Last night, the kids and I learned the sad news that Kelton's best friend, J, (from across the street, commonly referred to on my blog as the neighbor boy) lost his mom. A child losing their mother is a difficult concept for me, as an adult. It's been downright impossible for the kids to wrap their heads around.
It was bedtime when we heard the news. Needless to say, my two little ones wanted no part of being out of my sight while they absorbed the news that their friend no longer had his mom to kiss him goodnight, hear about his day, or wrap her arms around him to keep him safe.
It was a tough little while.
But no where near as tough as I imagine J, across the street, was having.
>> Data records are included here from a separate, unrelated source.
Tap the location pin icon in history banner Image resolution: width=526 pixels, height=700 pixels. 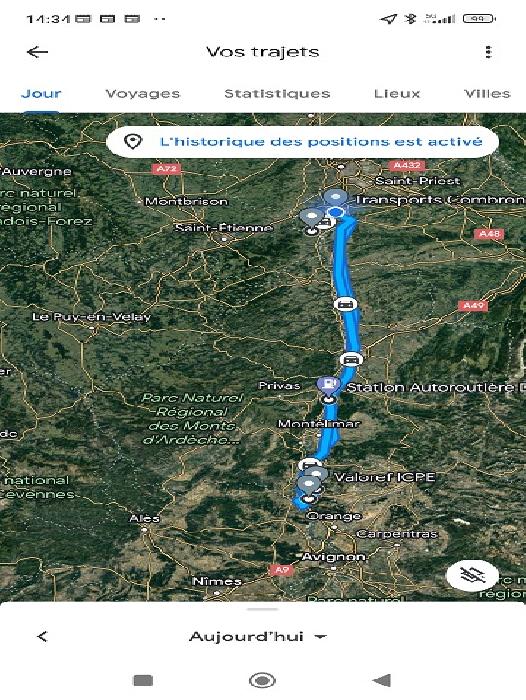click(133, 142)

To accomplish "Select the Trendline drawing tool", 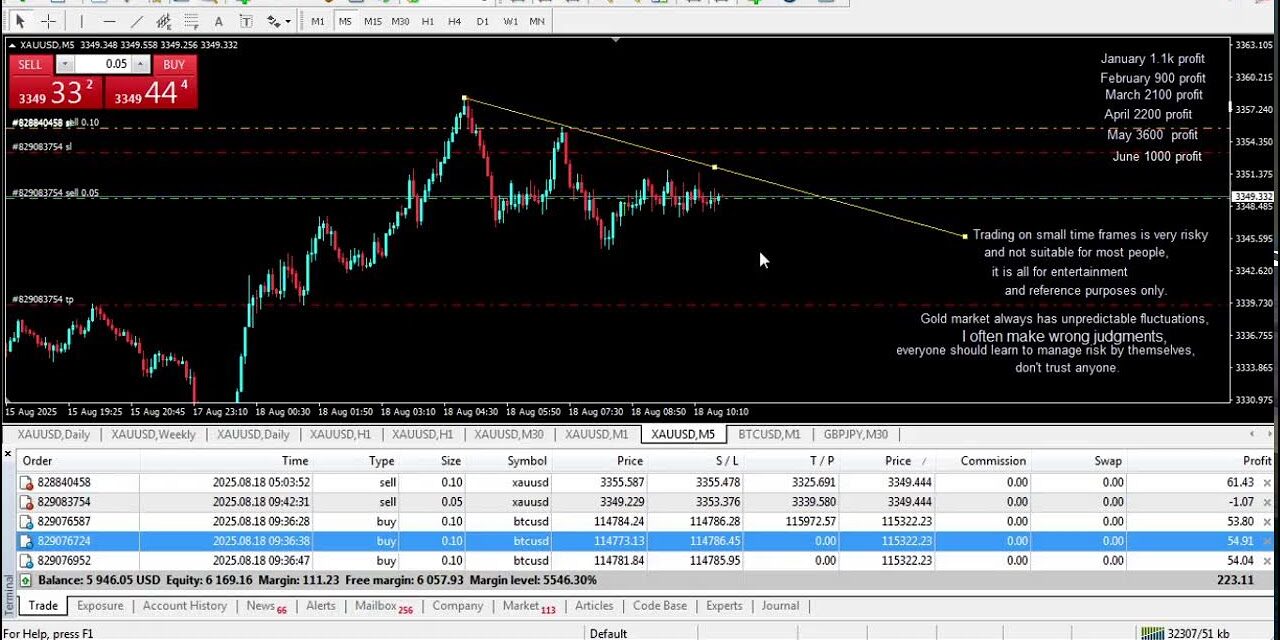I will (x=137, y=21).
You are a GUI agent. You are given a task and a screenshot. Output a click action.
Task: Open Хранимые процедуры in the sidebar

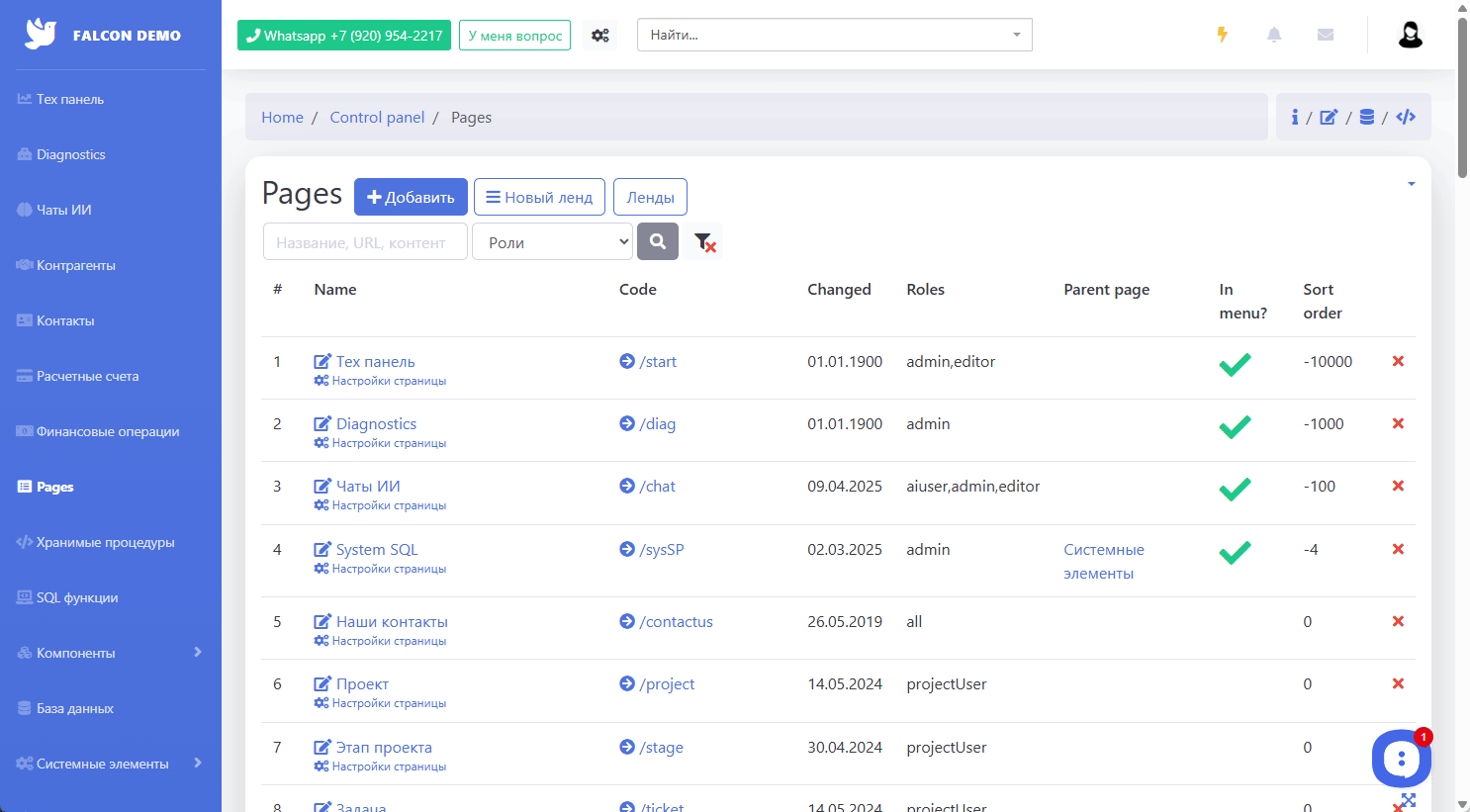[105, 542]
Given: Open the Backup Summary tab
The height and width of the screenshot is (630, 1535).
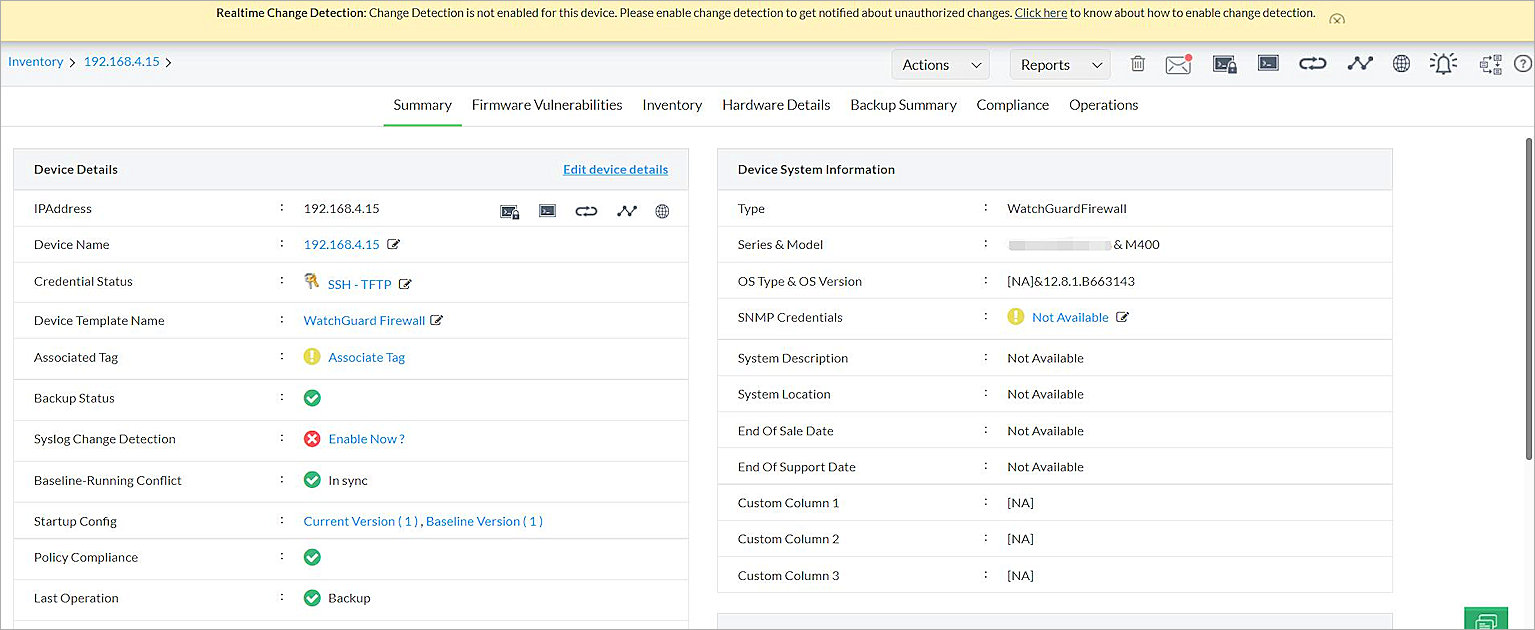Looking at the screenshot, I should click(903, 104).
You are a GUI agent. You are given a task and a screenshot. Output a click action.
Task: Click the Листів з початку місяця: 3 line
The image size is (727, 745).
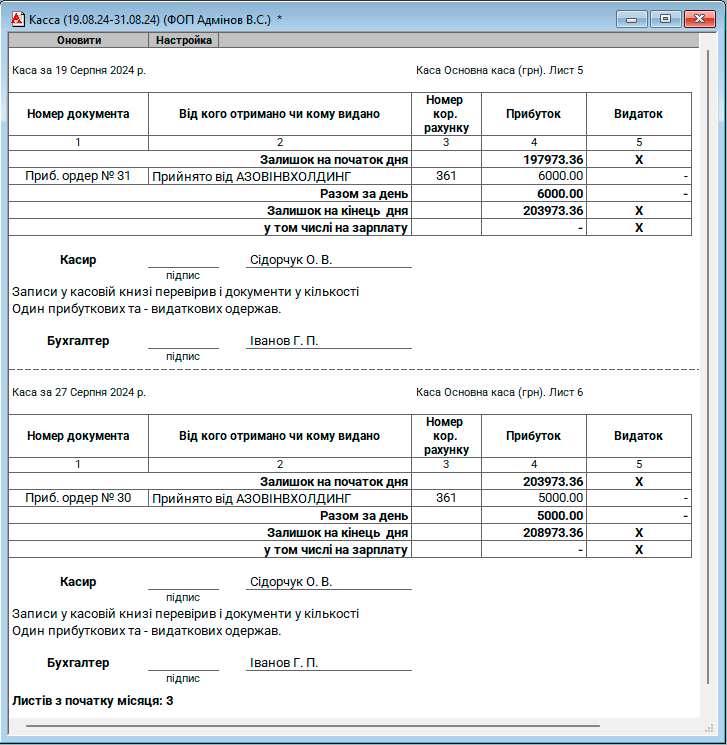[x=92, y=701]
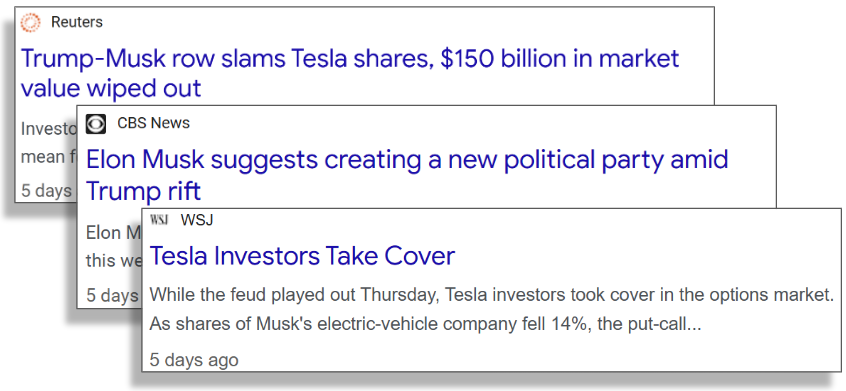
Task: Select the WSJ source name text
Action: point(197,220)
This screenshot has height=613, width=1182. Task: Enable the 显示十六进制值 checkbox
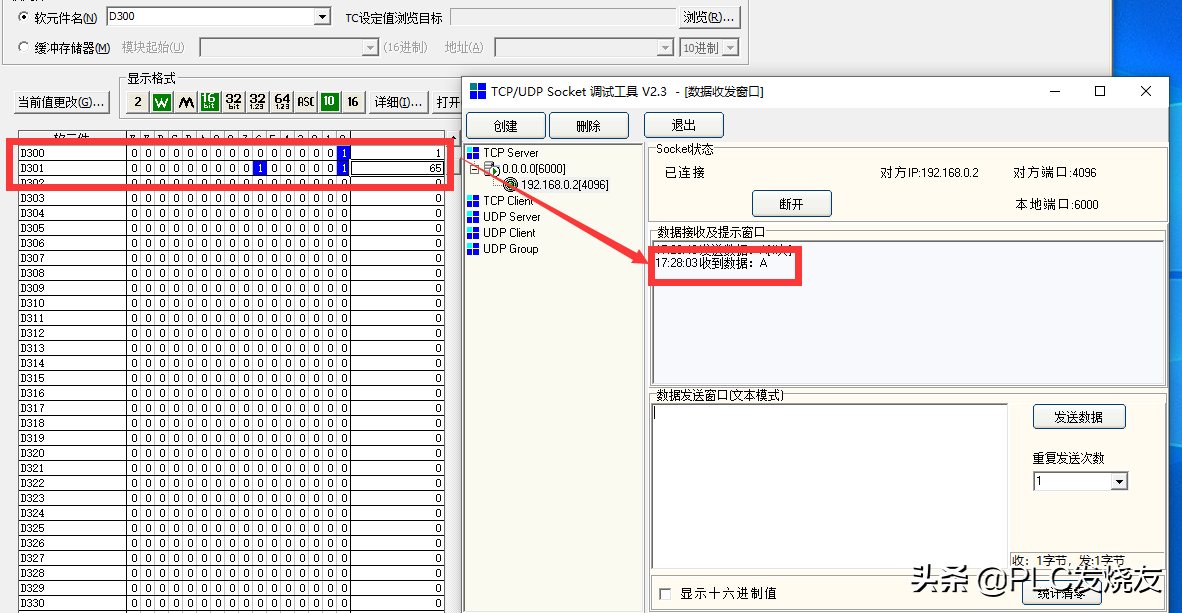point(665,594)
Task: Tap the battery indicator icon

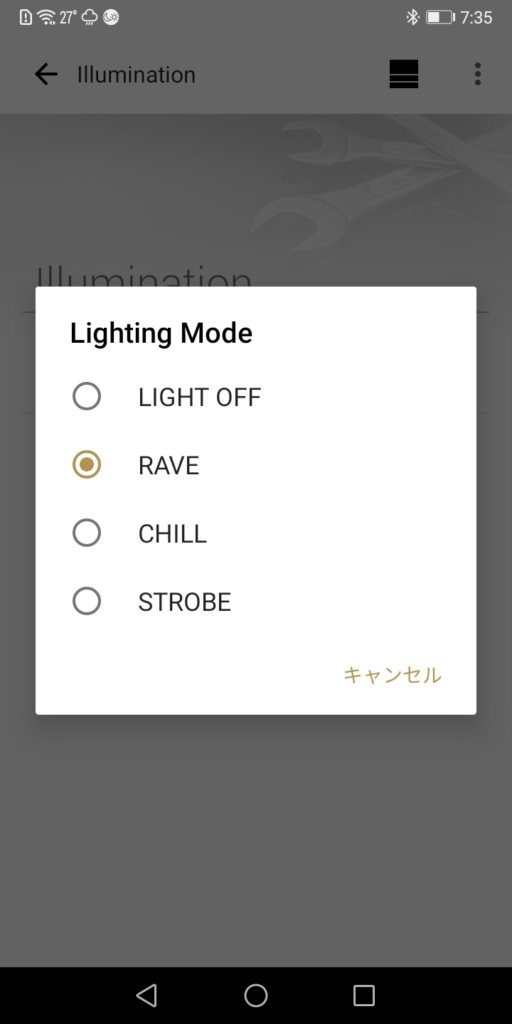Action: tap(440, 18)
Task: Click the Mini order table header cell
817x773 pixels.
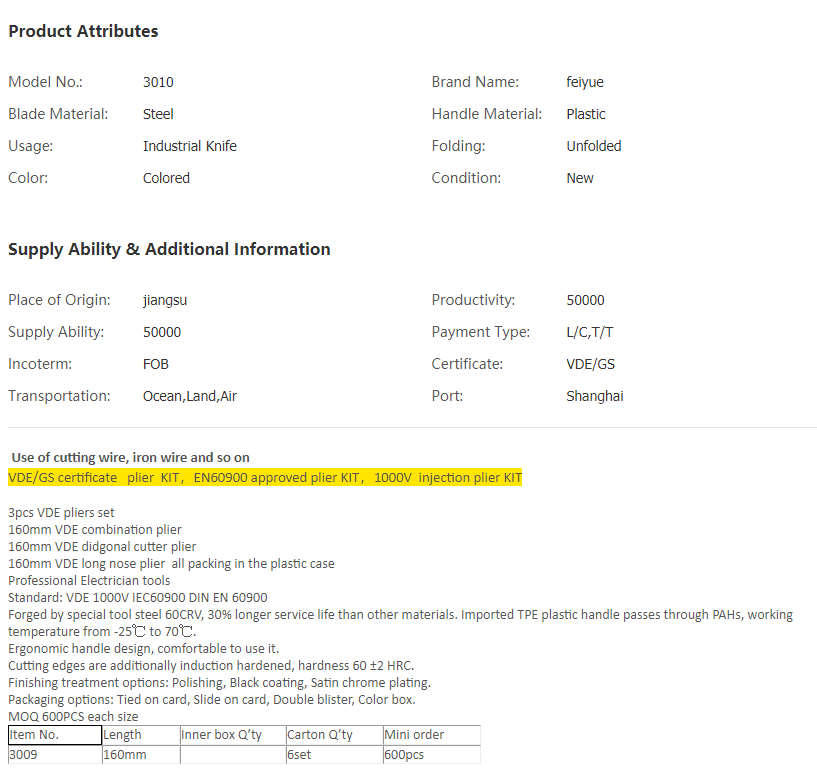Action: pyautogui.click(x=431, y=735)
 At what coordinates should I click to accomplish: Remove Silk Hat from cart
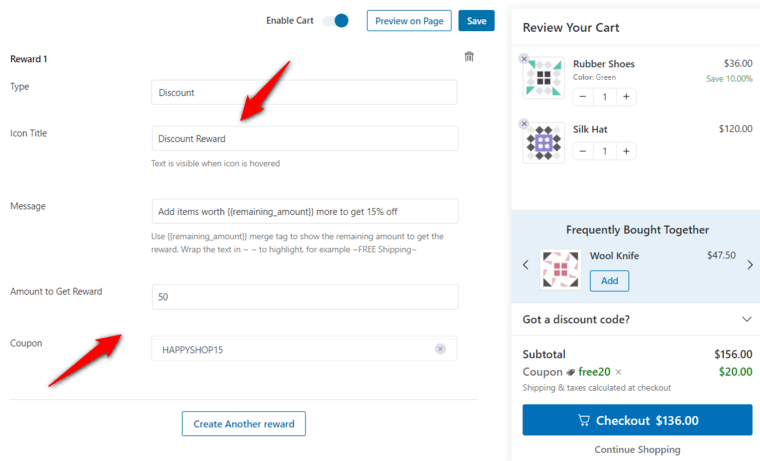point(524,124)
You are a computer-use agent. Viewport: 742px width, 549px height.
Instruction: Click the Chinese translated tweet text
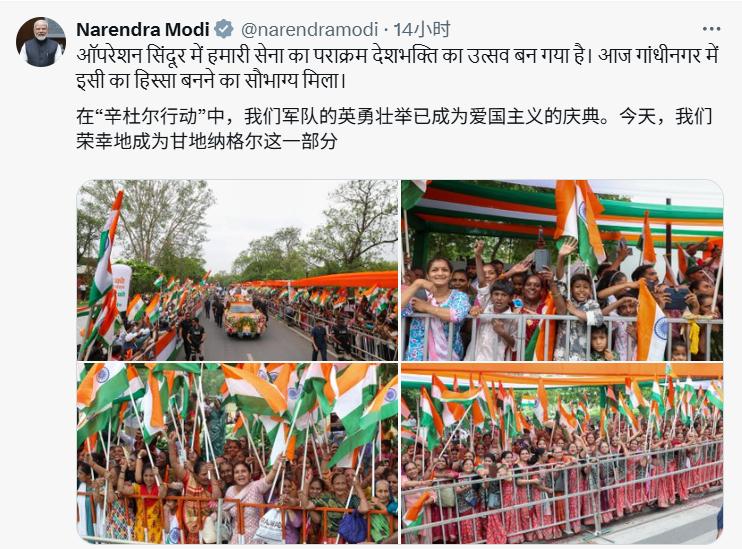pyautogui.click(x=394, y=129)
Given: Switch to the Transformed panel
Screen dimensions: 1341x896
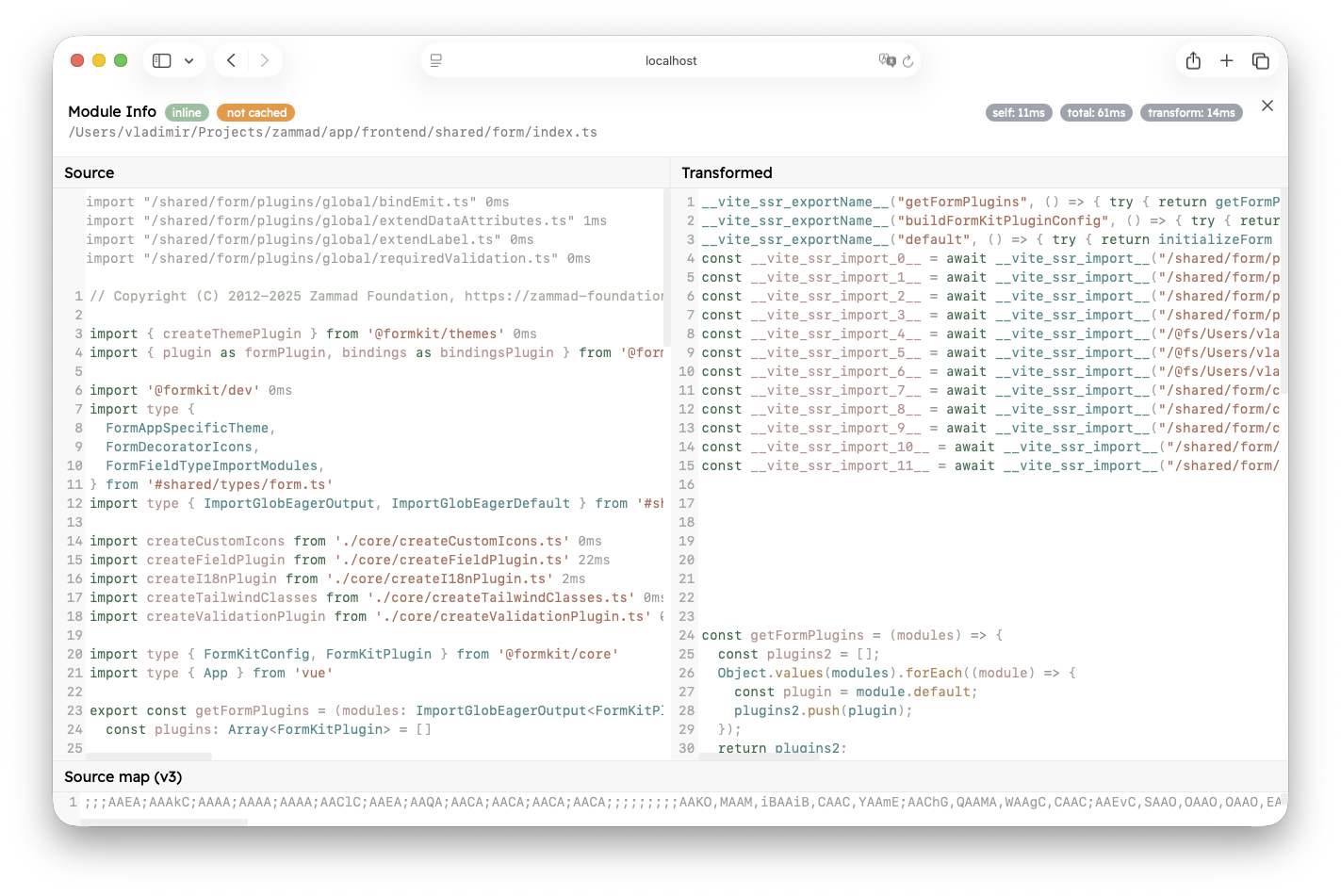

We read stories and I snuggled them off into their beds with a lot of "I love you's" and "It's going to be ok" statements.
I put myself to bed and laid there, thinking. Worrying about J. Wondering how losing his mother at the tender age of 10 will affect the rest of his life. My heart ached for him. I didn't sleep for hours.
As a mother, my heart ached for his mother. Knowing that she was leaving her baby boy. In a way, I hope she didn't know. But does that make it better? Easier?
God help me but I never want to know. I never want to be in the position of my children being without me when they are still children and needing their mother. Yes, they have two mother's but we are not interchangeable. The bond I have with them is completely and absolutely different than the one they have with their other mother. Both are strong. Vital. Necessary for their development. But they are completely different.
J has spent a good deal of time with us recently, and he is here again today. I'm glad he is here. I think it's good for him. It lets him get out of the grown up talk and hang out with Kelton. I talked with him, light and easy, just a bit ago. He opened up and I sensed he wanted to say more but Kelton came into the room and J stopped talking. I told him I am here any time.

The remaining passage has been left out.